Go through the material below and state how many lines include "computer", giving the number only.

>>>

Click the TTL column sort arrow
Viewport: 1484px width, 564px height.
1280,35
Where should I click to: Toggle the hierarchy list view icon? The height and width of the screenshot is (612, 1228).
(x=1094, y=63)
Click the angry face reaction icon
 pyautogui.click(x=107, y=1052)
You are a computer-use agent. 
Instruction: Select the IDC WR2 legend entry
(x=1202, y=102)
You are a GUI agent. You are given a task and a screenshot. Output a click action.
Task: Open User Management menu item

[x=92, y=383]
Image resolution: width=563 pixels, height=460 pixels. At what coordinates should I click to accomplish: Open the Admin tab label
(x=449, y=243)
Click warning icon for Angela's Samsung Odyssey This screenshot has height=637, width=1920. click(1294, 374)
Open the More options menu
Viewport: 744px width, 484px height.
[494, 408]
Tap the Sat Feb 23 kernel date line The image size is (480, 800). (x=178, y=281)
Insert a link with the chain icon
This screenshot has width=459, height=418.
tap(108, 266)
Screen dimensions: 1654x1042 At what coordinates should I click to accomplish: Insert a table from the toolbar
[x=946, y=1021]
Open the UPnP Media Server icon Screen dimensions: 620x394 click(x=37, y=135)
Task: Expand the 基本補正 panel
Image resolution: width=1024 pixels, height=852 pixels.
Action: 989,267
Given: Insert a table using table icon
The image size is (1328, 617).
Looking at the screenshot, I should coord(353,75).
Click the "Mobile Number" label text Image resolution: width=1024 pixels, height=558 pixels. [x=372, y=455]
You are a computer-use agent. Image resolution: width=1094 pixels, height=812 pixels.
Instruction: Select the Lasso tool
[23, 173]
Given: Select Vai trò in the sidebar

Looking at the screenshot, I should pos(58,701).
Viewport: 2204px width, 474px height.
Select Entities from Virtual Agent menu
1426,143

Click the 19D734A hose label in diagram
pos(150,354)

<<<

**Result for this task:** 2